Architect
- Company: Zonda Home
- Country: United States
- Language: English
- Website: www.architectmagazine.com

= Architect Magazine =

Magazine about architecture

Architect Magazine is the successor to Architecture, one of a series of periodicals published from before World War I by the American Institute of Architects.

==Overview==
This is the sixth (Note: Or seventh, because one title was reclaimed in 1929) iteration of a magazine about the field associated with American Institute of Architects and its members. This iteration stylizes their publication's name with a capital M: Architect Magazine, with Architectureal Design as a subtitle.
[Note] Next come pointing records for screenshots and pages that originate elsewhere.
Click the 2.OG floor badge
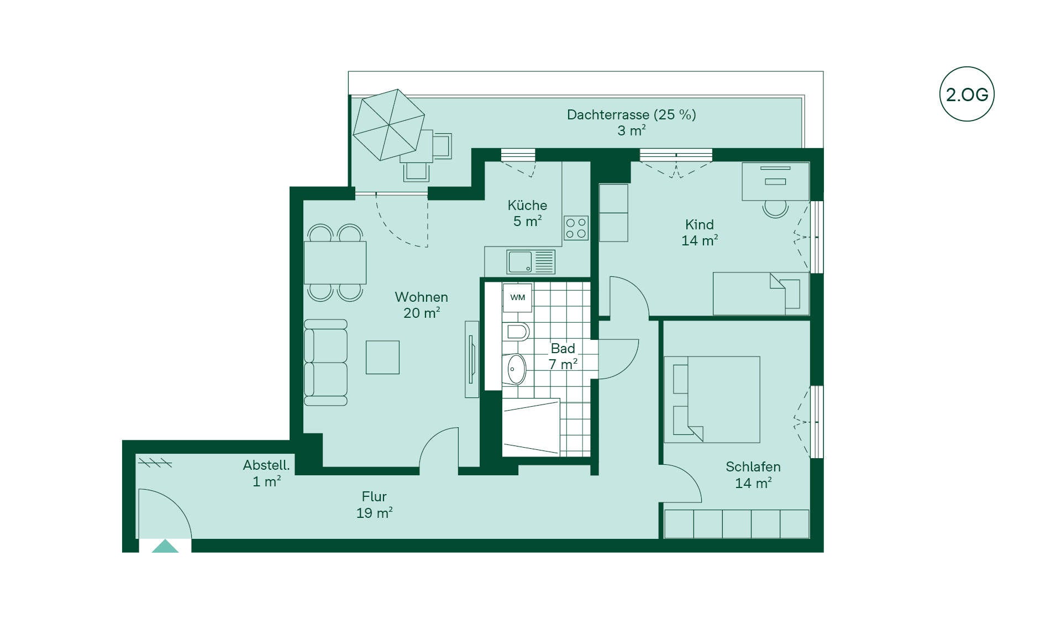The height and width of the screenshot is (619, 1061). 967,94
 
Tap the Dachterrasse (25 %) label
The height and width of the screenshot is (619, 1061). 632,115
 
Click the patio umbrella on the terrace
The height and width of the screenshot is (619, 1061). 388,124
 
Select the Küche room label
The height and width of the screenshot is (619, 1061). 527,206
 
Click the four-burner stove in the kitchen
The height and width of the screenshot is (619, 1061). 576,228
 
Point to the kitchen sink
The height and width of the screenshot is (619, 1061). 530,262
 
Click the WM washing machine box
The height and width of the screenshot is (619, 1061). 517,297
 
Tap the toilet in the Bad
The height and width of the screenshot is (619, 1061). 516,332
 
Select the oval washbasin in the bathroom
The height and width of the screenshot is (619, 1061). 516,369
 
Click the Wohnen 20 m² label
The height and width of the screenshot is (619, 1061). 422,305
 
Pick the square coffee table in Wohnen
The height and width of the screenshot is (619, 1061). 382,358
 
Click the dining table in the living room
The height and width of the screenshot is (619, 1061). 335,263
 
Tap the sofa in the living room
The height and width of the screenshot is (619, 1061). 325,363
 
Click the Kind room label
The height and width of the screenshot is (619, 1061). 700,225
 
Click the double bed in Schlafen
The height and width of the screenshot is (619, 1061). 712,400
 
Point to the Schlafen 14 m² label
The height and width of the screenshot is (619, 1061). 753,475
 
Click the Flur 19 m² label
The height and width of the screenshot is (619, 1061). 375,505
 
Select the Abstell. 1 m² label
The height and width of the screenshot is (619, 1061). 266,473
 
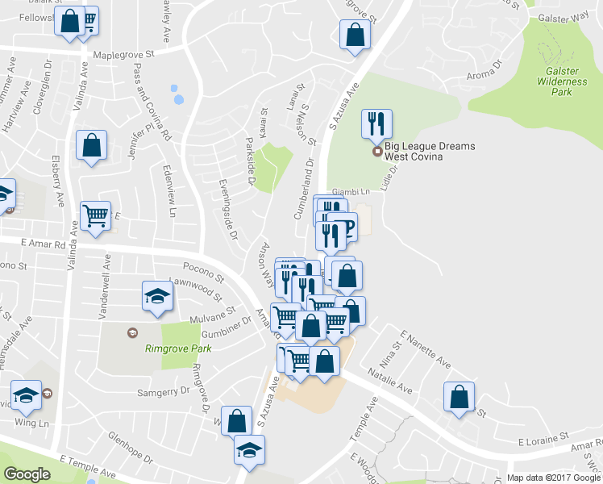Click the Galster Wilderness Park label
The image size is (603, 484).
tap(555, 81)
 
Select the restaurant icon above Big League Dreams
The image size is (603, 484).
tap(376, 124)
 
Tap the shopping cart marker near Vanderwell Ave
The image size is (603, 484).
tap(96, 216)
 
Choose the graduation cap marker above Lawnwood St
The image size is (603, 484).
tap(157, 295)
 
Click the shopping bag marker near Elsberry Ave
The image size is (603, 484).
tap(91, 146)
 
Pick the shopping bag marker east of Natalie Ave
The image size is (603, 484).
tap(459, 397)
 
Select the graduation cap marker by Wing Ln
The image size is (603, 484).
tap(28, 395)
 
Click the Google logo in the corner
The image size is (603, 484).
tap(27, 474)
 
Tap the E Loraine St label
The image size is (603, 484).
tap(543, 442)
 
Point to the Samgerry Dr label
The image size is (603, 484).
tap(166, 389)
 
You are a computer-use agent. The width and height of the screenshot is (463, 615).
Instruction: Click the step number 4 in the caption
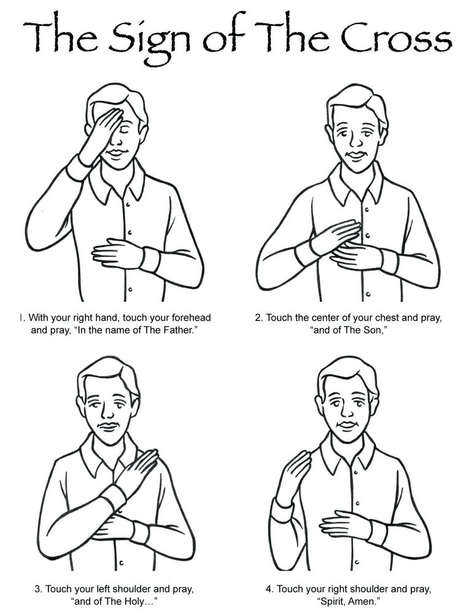point(268,589)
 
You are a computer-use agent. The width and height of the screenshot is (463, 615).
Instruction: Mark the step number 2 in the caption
point(259,317)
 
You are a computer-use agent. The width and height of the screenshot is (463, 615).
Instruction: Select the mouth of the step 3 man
point(110,426)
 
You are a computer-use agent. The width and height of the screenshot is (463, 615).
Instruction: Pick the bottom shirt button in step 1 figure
point(130,290)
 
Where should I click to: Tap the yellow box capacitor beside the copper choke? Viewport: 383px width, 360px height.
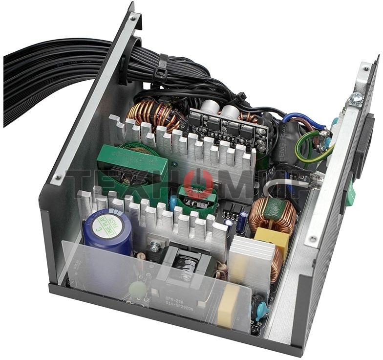coord(272,239)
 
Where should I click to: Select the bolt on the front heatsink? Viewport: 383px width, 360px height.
coord(154,247)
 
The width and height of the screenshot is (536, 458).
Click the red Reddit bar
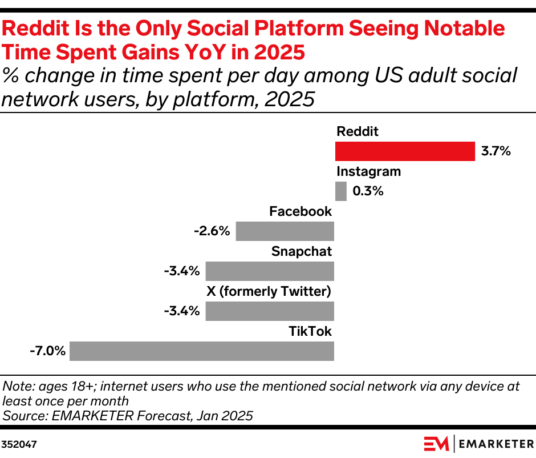point(404,151)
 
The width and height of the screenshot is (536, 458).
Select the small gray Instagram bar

At times, they run a series by a famous, award-winning architect; in 2007. One such series won an award. In 2014, they wrote about 1898-born Julia Morgan, a "Pioneering Female Architect" who, because she "was experienced in reinforced concrete as she was in European design," was chosen, in the aftermath of the 1906 San Francisco earthquake, to design the rebuilding of a major hotel.

==History==
The first of American Institute of Architectss periodicals was the Quarterly Bulletin. This was followed, beginning in 1913, by:
- Journal of the American Institute of Architects (through 1928)
- Octagon (1929-1994), at which point the above title was resumed, through 1957
- The American Institute of Architects Journal (AIA Journal)
- Architecture

As of when the last of these ceased publication (2006), the title was Architecture: The AIA Journal. The successor is not owned by but is affiliated with AIA, and uses their name on their masthead.

==Features==
In addition to running interviews with and articles about those in the field, be it in teaching about or doing, some of their articles go beyond the actual design work, such as labor conditions for their projects, both in non-Western countries and in the USA. They've covered other types of architectural disputes, including international ones such as regarding "the Eiffel Tower to temporarily alter its silhouette."